Dataset items:
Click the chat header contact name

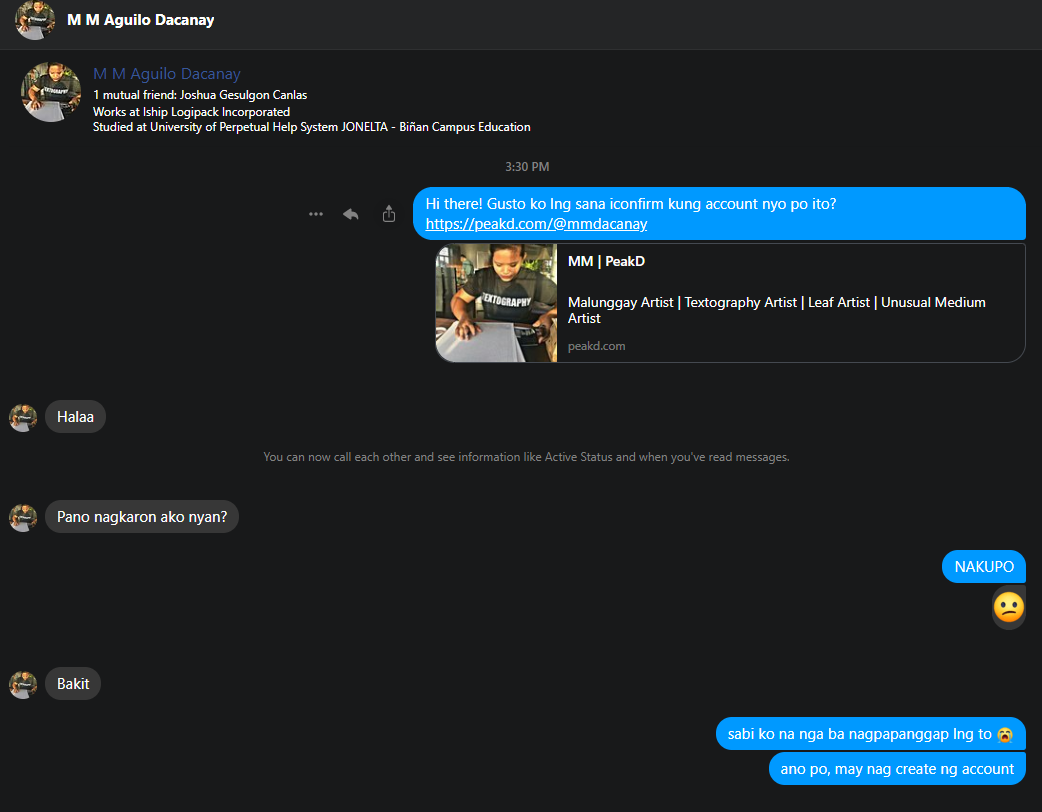pyautogui.click(x=140, y=20)
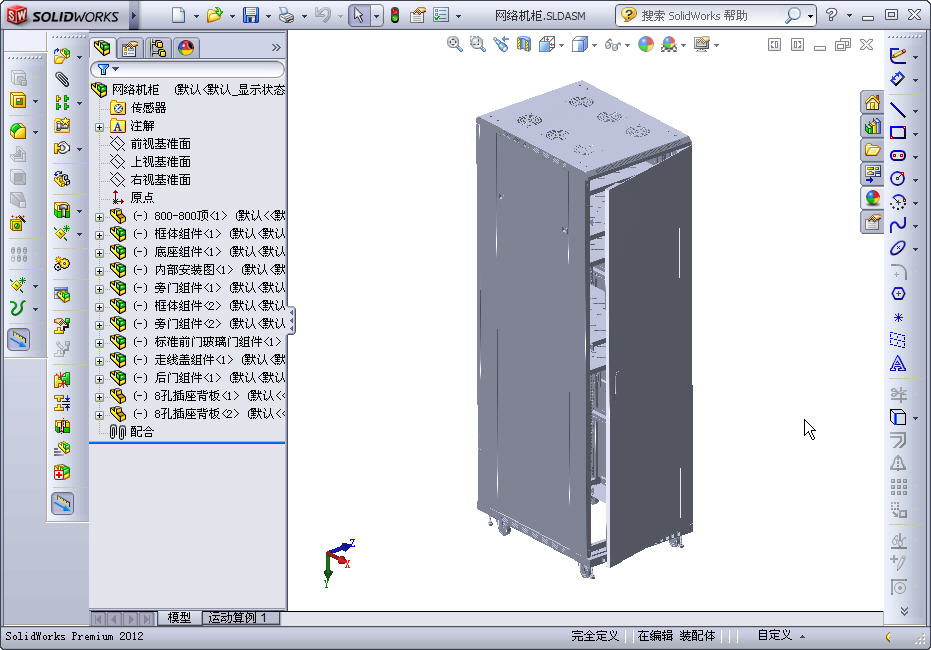931x650 pixels.
Task: Open the 自定义 status bar dropdown
Action: pos(781,635)
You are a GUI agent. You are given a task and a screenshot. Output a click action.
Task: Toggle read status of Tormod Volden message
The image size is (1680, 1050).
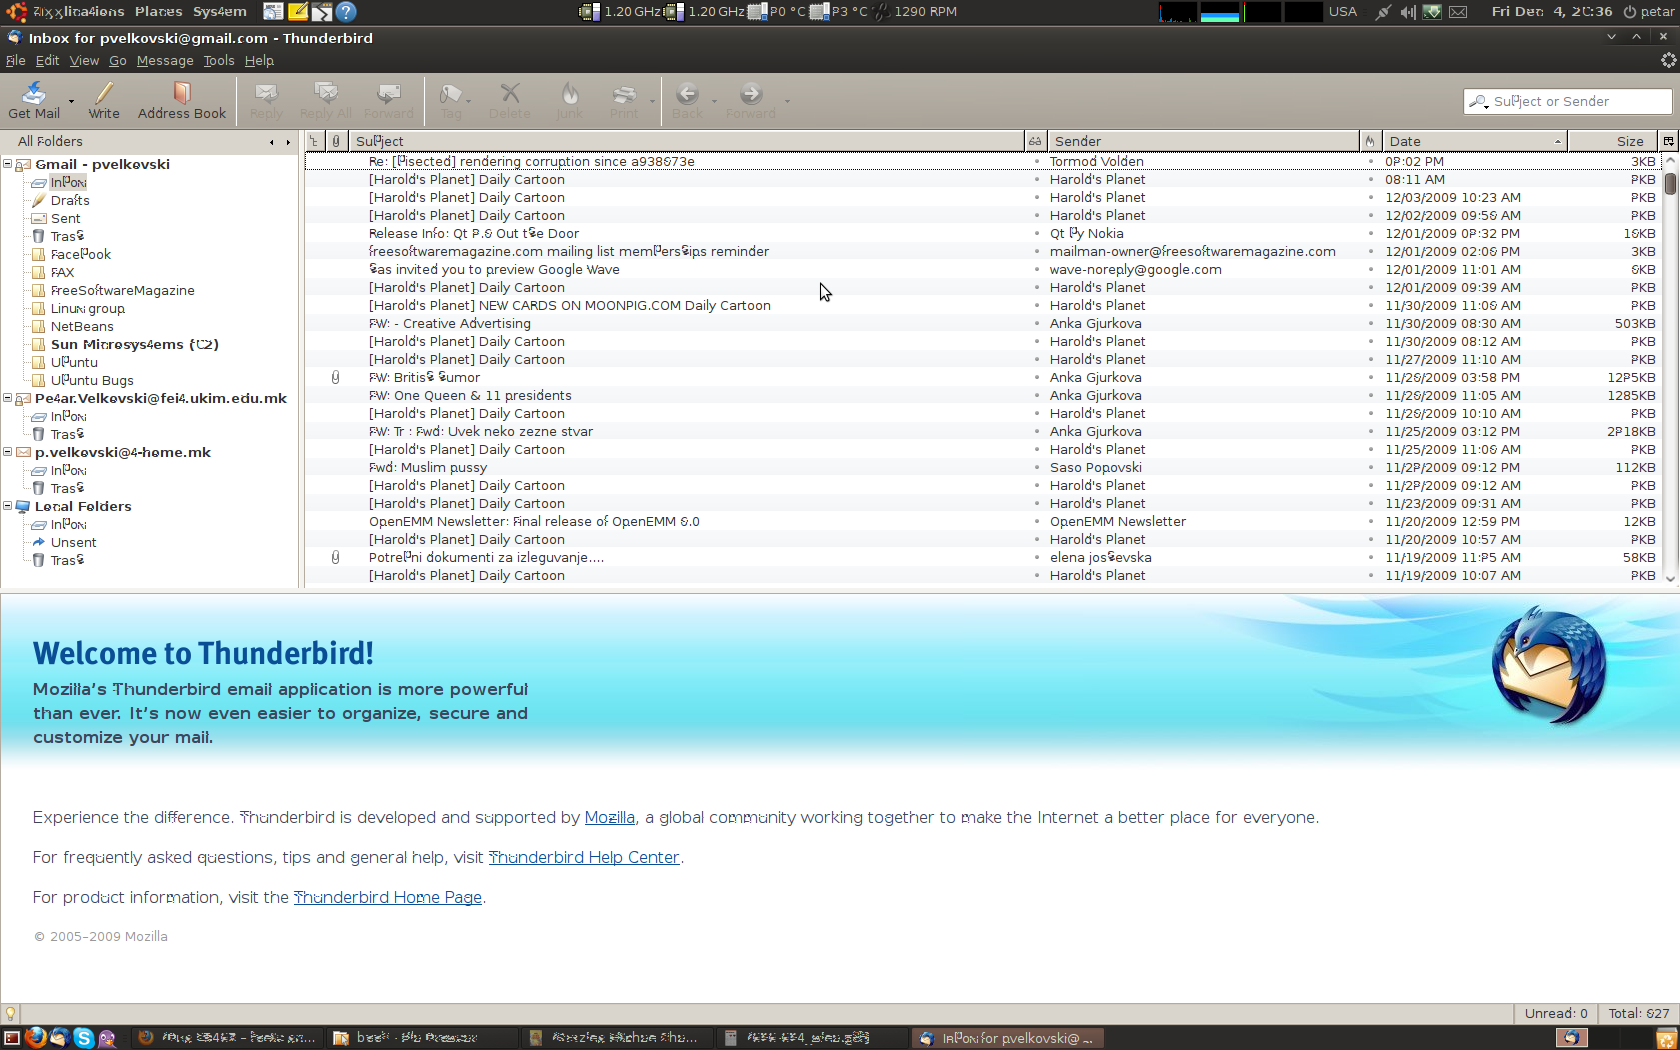click(1036, 161)
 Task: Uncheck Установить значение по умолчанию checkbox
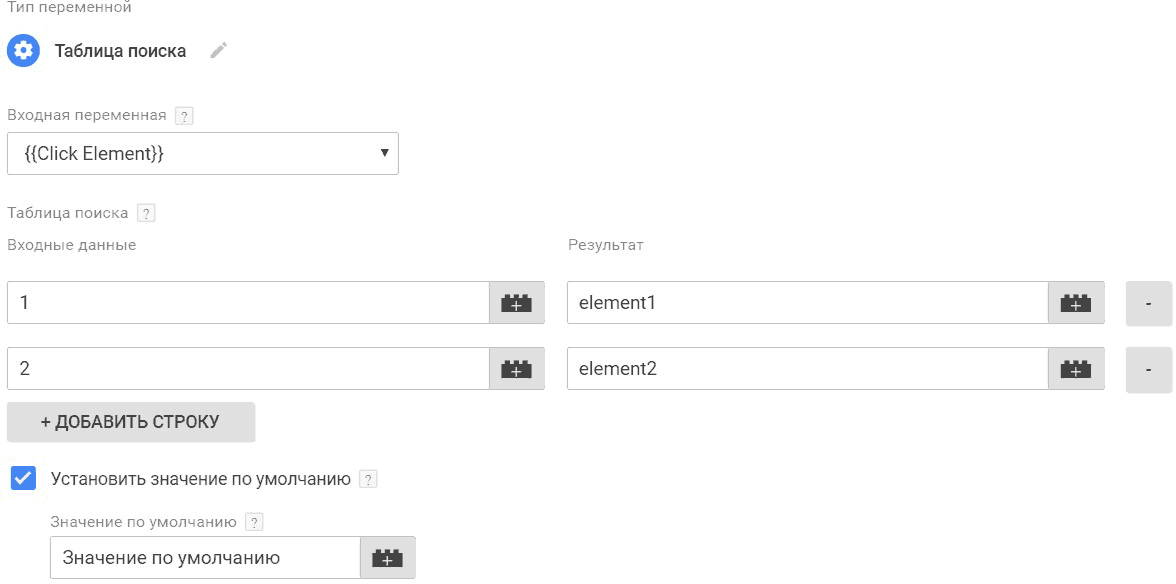click(23, 478)
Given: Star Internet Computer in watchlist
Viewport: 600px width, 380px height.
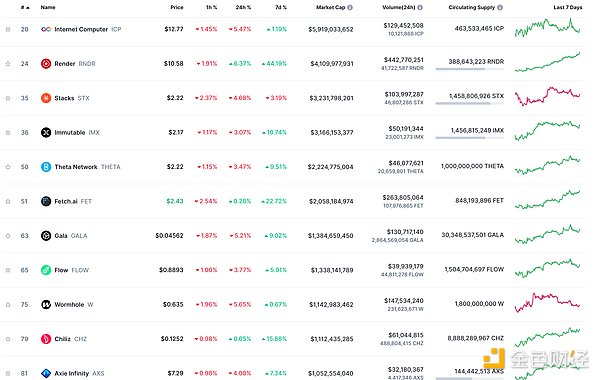Looking at the screenshot, I should click(x=8, y=29).
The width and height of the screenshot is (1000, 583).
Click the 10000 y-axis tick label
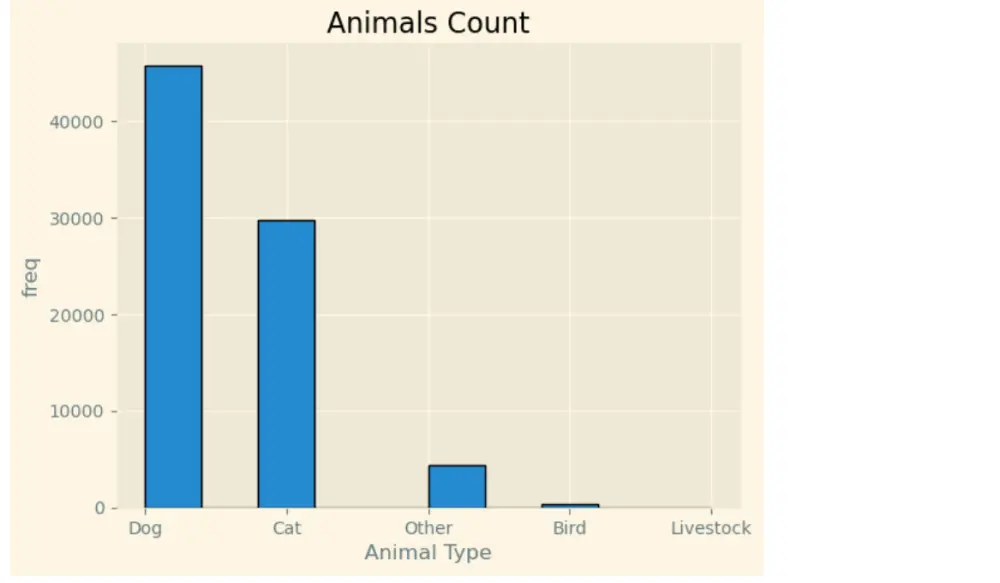[x=77, y=412]
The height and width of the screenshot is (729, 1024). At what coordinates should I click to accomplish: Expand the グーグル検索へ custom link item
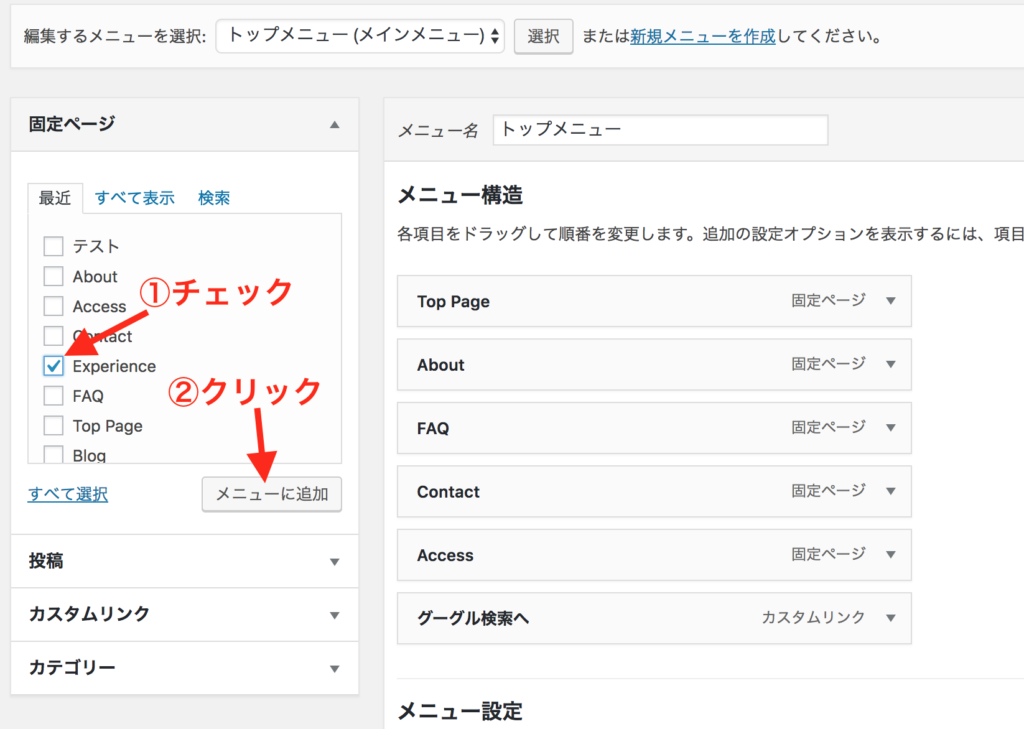point(891,618)
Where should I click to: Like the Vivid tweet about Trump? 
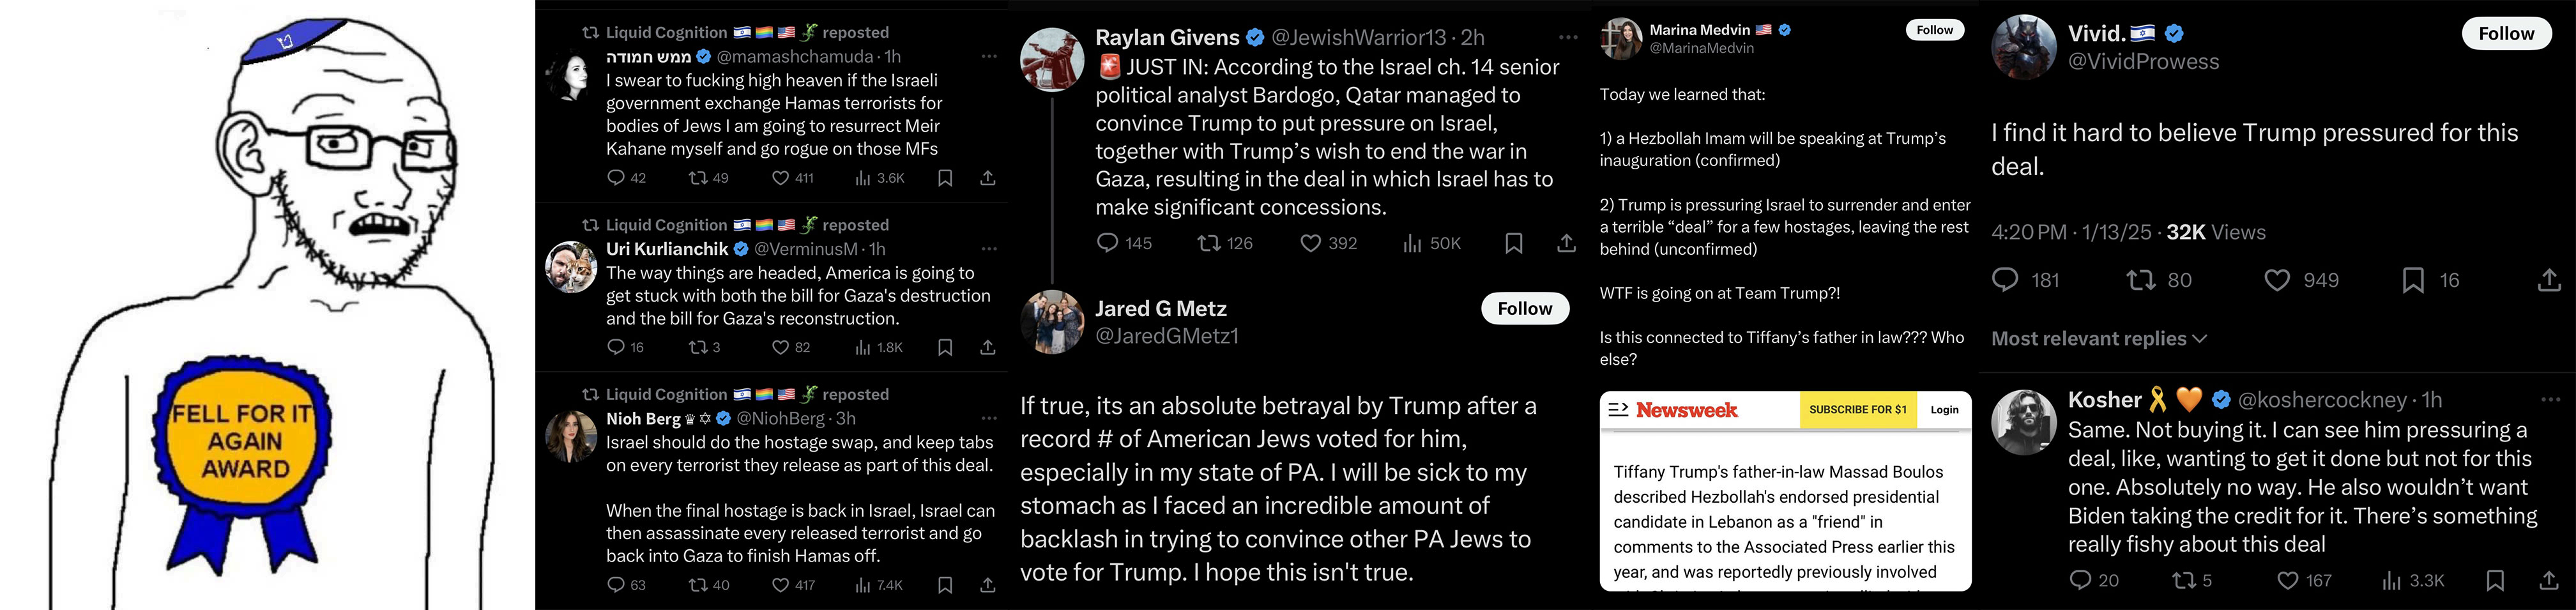tap(2277, 280)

▶ TASK GOAL: What is needed is a word-for-word copy of the lines from the one containing "Task: Toggle read" through the final line of the records above, both included, with the pictures left out.

▶ RESULT:
Task: Toggle read status of Tormod Volden message
The image size is (1680, 1050).
click(1036, 161)
 Task: Uncheck Установить значение по умолчанию checkbox
click(23, 478)
Given: Star Internet Computer in watchlist
Viewport: 600px width, 380px height.
Looking at the screenshot, I should click(x=8, y=29).
The width and height of the screenshot is (1000, 583).
Click the 10000 y-axis tick label
[x=77, y=412]
The height and width of the screenshot is (729, 1024). At what coordinates should I click to accomplish: Expand the グーグル検索へ custom link item
point(891,618)
Where should I click to: Like the Vivid tweet about Trump? 
tap(2277, 280)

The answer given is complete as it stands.